## What is expected
Reproduce every record exactly as written.
Top of Data under study
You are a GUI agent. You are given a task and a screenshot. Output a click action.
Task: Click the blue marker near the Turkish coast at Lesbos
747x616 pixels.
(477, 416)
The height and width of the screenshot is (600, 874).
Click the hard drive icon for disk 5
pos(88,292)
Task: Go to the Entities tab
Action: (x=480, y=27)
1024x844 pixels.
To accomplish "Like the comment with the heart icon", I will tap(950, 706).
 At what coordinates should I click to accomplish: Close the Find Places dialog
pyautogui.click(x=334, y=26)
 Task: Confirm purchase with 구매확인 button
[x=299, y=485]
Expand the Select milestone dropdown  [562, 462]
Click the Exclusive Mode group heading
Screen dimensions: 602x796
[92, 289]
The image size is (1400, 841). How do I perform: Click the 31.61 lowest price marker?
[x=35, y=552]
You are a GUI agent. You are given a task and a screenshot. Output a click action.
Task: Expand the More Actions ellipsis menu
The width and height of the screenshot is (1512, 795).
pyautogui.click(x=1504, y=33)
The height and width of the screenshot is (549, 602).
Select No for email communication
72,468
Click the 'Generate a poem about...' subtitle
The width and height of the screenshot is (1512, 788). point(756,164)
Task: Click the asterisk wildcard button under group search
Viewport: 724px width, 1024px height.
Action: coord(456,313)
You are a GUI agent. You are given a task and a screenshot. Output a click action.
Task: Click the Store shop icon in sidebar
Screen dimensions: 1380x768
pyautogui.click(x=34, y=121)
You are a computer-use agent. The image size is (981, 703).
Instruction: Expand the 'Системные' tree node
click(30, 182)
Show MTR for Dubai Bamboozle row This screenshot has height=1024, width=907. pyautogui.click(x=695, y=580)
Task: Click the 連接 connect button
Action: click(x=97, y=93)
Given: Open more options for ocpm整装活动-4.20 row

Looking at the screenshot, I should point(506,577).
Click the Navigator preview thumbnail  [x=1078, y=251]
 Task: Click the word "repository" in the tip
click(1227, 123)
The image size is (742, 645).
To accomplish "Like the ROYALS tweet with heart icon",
Bottom of Data under study
## Reply to the exercise
You are a GUI agent. You are given a task and a screenshot. Output a click action.
Task: Click the blue marker near the Turkish coast at Lesbos
747x616 pixels.
(477, 416)
The height and width of the screenshot is (600, 874).
Click the hard drive icon for disk 5
pos(88,292)
Task: Go to the Entities tab
Action: (x=480, y=27)
1024x844 pixels.
To accomplish "Like the comment with the heart icon", I will tap(950, 706).
 At what coordinates should I click to accomplish: Close the Find Places dialog
pyautogui.click(x=334, y=26)
 Task: Confirm purchase with 구매확인 button
[x=299, y=485]
Expand the Select milestone dropdown  [562, 462]
Click the Exclusive Mode group heading
Screen dimensions: 602x796
[92, 289]
The image size is (1400, 841). How do I perform: Click the 31.61 lowest price marker?
[x=35, y=552]
You are a GUI agent. You are given a task and a screenshot. Output a click action.
Task: Expand the More Actions ellipsis menu
The width and height of the screenshot is (1512, 795).
pyautogui.click(x=1504, y=33)
The height and width of the screenshot is (549, 602).
Select No for email communication
72,468
Click the 'Generate a poem about...' subtitle
The width and height of the screenshot is (1512, 788). point(756,164)
Task: Click the asterisk wildcard button under group search
Viewport: 724px width, 1024px height.
Action: coord(456,313)
You are a GUI agent. You are given a task and a screenshot. Output a click action.
Task: Click the Store shop icon in sidebar
Screen dimensions: 1380x768
pyautogui.click(x=34, y=121)
You are a computer-use agent. The image size is (981, 703).
Instruction: Expand the 'Системные' tree node
click(30, 182)
Show MTR for Dubai Bamboozle row This screenshot has height=1024, width=907. pyautogui.click(x=695, y=580)
Task: Click the 連接 connect button
Action: click(x=97, y=93)
Given: Open more options for ocpm整装活动-4.20 row

Looking at the screenshot, I should point(506,577).
Click the Navigator preview thumbnail  [x=1078, y=251]
 Task: Click the word "repository" in the tip
click(1227, 123)
The image size is (742, 645).
To accomplish "Like the ROYALS tweet with heart icon",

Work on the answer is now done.